I'm gonna wash that man right out of my mind...
Many liberals woke up on the morning of November 9 in a state of extreme shock when they found out that the impossible happened...Donald J. Trump had been elected the 45th president of the United States. As we have seen in the many entertaining post-election videos, many reacted with shock, fury, or extreme sadness. However, one of the Trump haters acted in a very unique fashion, he blockaded not only all news about Donald Trump; but, in fact, all news of the outside world from his mind.
His name is Erik Hagerman and since he lives alone in the Ohio countryside, he has managed since Election Day 2016 to avoid all news of the outside world in order to not hear anything about the president he hates. New York Times reporter Sam Dolnick wrote about this man who is blockading the outside world in his adulatory March 10 article, The Man Who Knew Too Little:
Right after the election, Erik Hagerman decided he’d take a break from reading about the hoopla of politics.
Donald Trump’s victory shook him. Badly. And so Mr. Hagerman developed his own eccentric experiment, one that was part silent protest, part coping mechanism, part extreme self-care plan.
He swore that he would avoid learning about anything that happened to America after Nov. 8, 2016.
“It was draconian and complete,” he said. “It’s not like I wanted to just steer away from Trump or shift the conversation. It was like I was a vampire and any photon of Trump would turn me to dust.”
It was just going to be for a few days. But he is now more than a year into knowing almost nothing about American politics. He has managed to become shockingly uninformed during one of the most eventful chapters in modern American history. He is as ignorant as a contemporary citizen could ever hope to be.
Hmmm... He sounds like a liberal nutcase but since he is a Trump hater to the extreme of avoiding all news, he rates a long sympathetic article in the New York Times.
Mr. Hagerman commits as hard as a method actor, and his self-imposed regimen — white-noise tapes at the coffee shop, awkward scolding of friends, a ban on social media — has reshaped much of his life.

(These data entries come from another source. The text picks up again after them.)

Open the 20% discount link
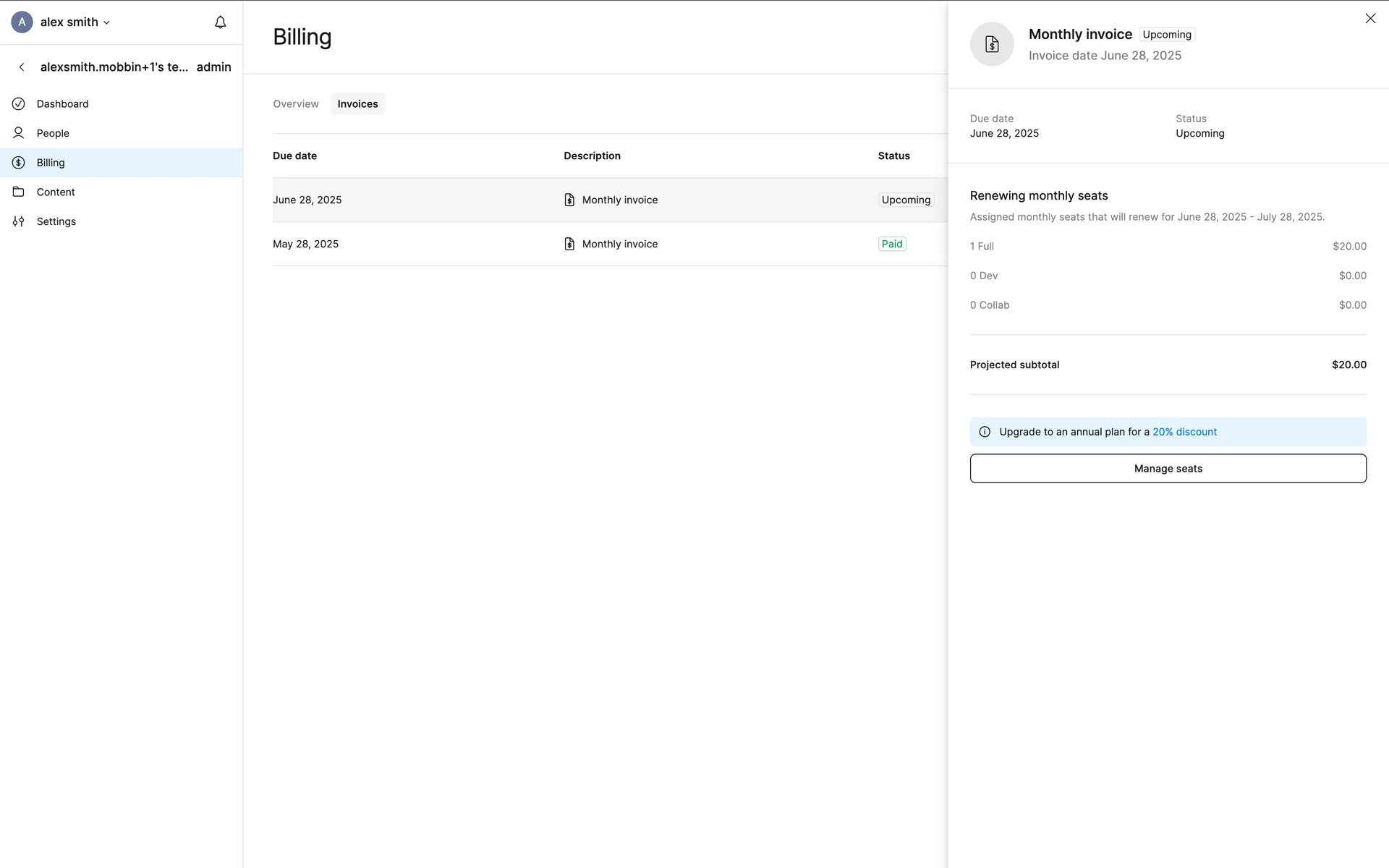Image resolution: width=1389 pixels, height=868 pixels. coord(1184,432)
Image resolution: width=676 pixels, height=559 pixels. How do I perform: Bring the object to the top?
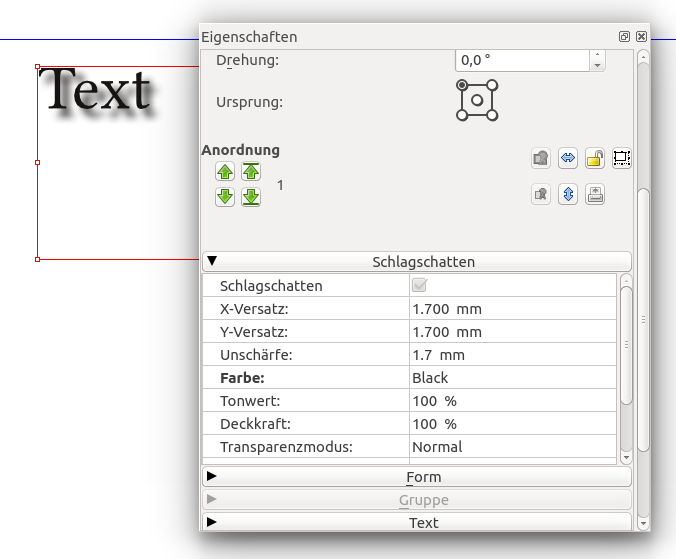click(251, 172)
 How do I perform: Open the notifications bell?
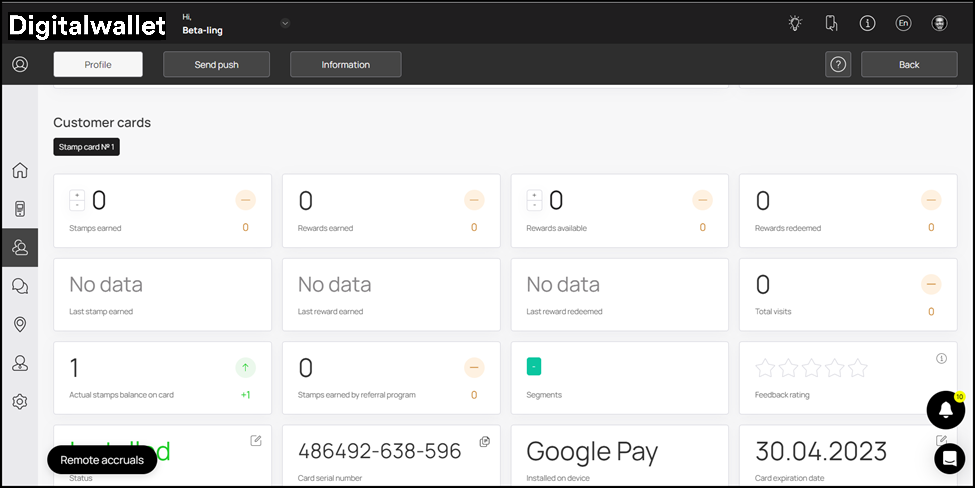945,409
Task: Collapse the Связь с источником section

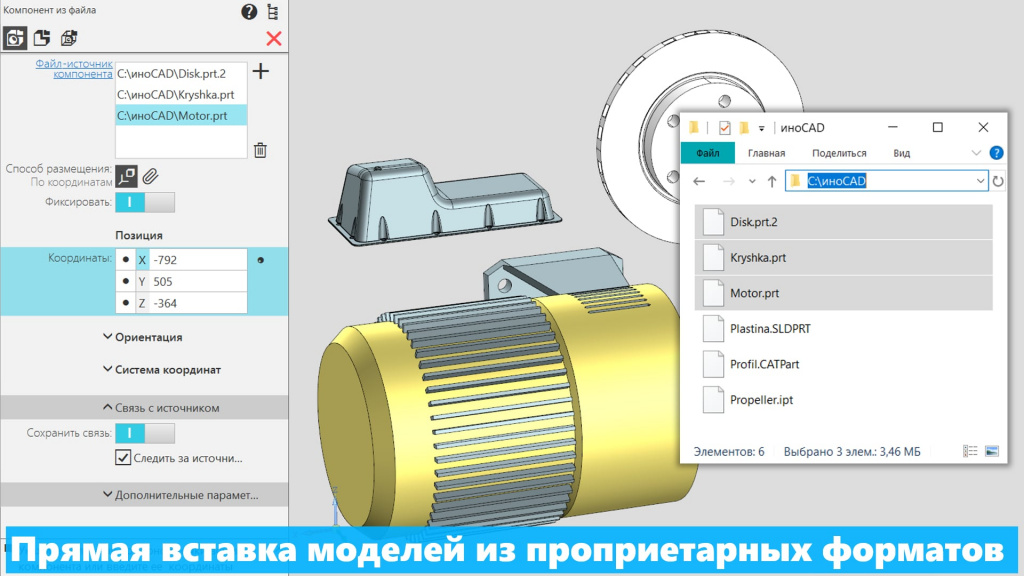Action: click(160, 408)
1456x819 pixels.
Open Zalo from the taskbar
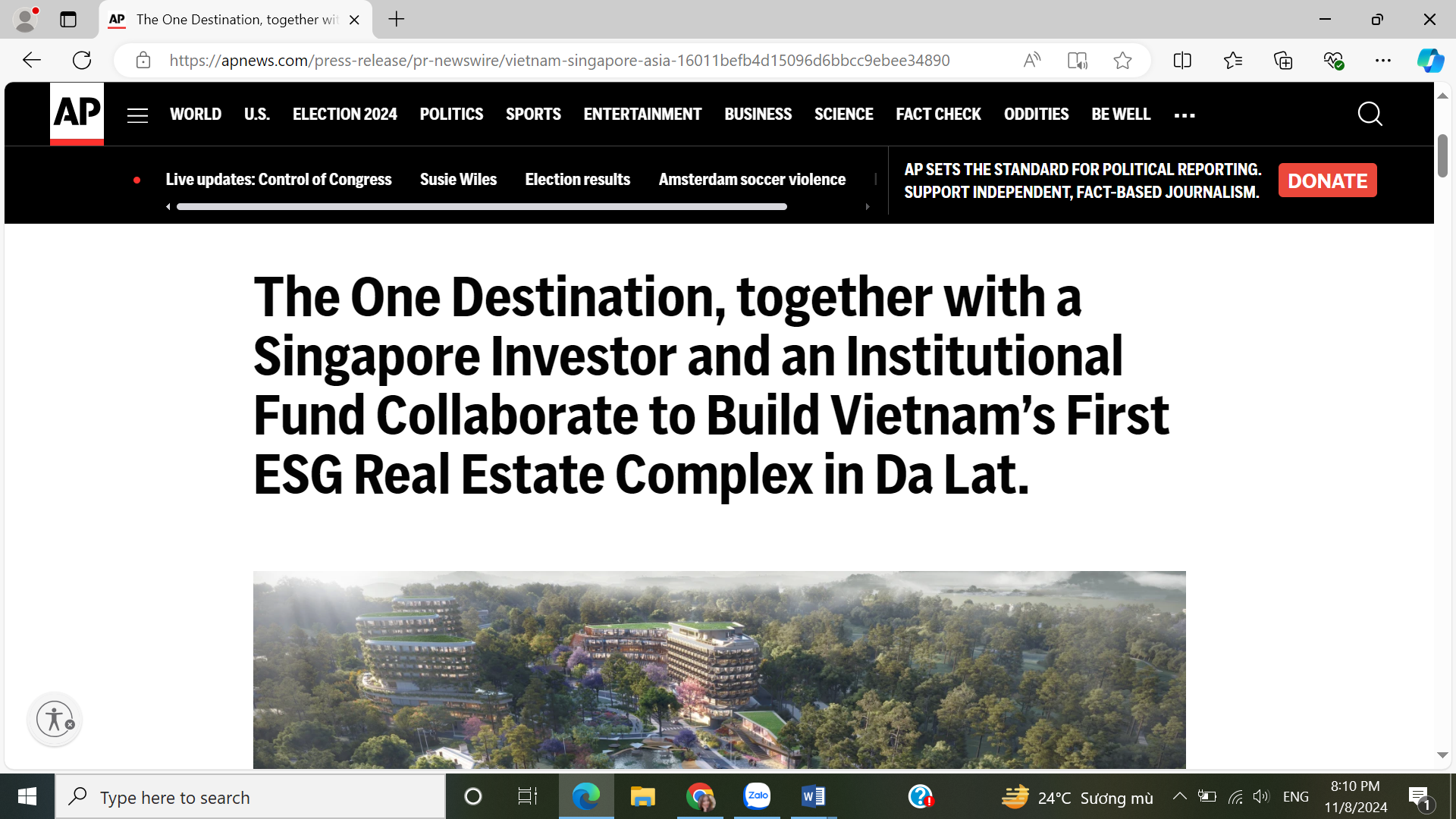coord(757,796)
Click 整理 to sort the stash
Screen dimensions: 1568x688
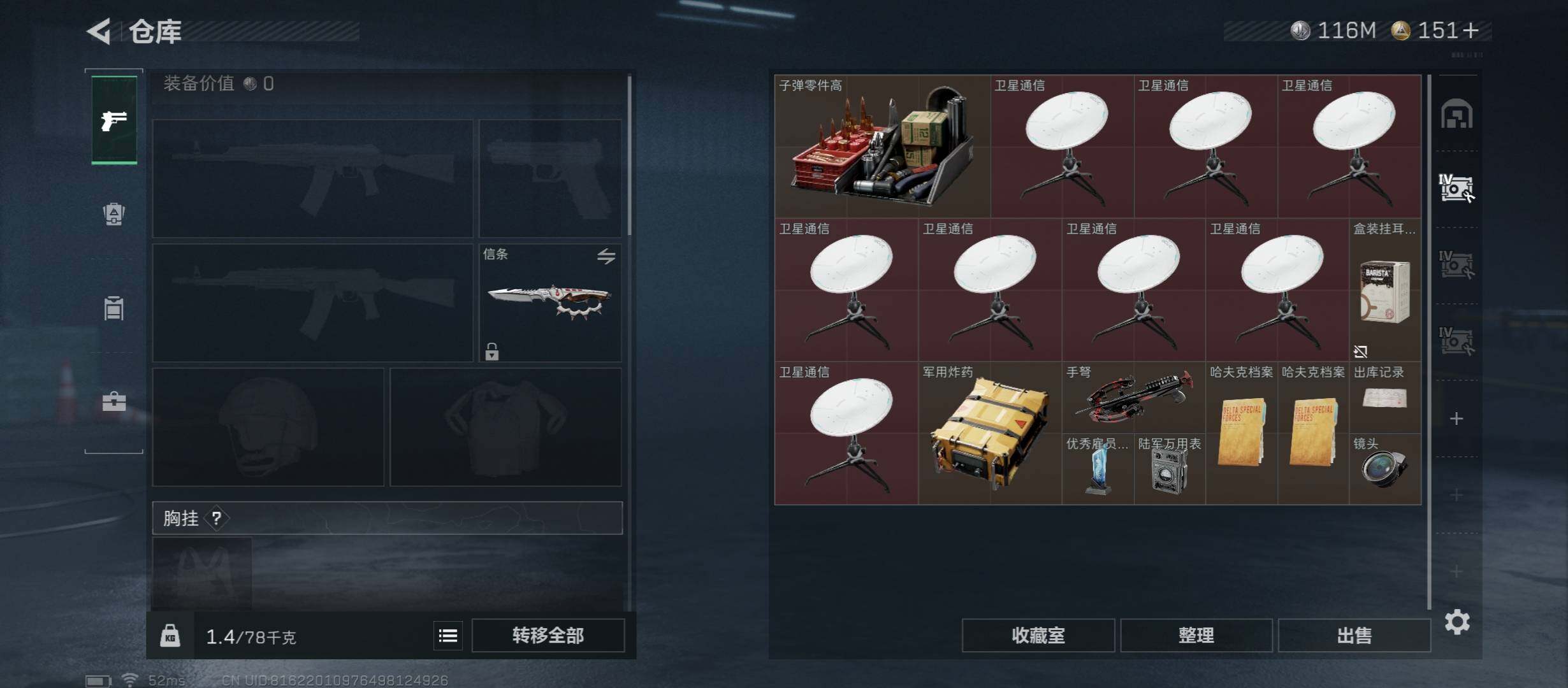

...At some point last year, he decided his experiment needed a name. He considered The Embargo, but it sounded too temporary. The Boycott? It came off a little whiny.
Mr. Hagerman has created a fortress around himself. “Tiny little boats of information can be dangerous,” he said.
He decided that it would be called The Blockade.
At least it was a bit more original than calling it "The Resistance."
I recently spent two days visiting his farm on the condition that I not bring news from the outside world. As the sun set over his porch, turning the rolling hills pink then purple then blue, he held forth, jumping from English architecture to the local pigs’ eating habits to his mother’s favorite basketball team to the philosophy of Kant. He can go days without seeing another soul.
So, you can earn a two day visit from a New York Times reporter IF you are so unhinged over Trump that you go to the extreme of blocking all news of the outside world.
Of course, the big question is how does the Trump hating Hagerman find out if it is "safe" to listen to the news again if he is blockading it? A possible scenario could go like this:
Sam Dolnick shows up at the door of Erik Hagerman's remote Ohio home on the morning of November 4, 2020.
DOLNICK: Erik, I have good news and I have bad news for you.
HAGERMAN: What's the good news?
DOLNICK: I can tell you who won the presidential election yesterday.
(Extreme relief floods Hagerman's face.)
HAGERMAN: So, um, what's the bad news?
DOLNICK: I won't be able to tell you until January 20, 2025.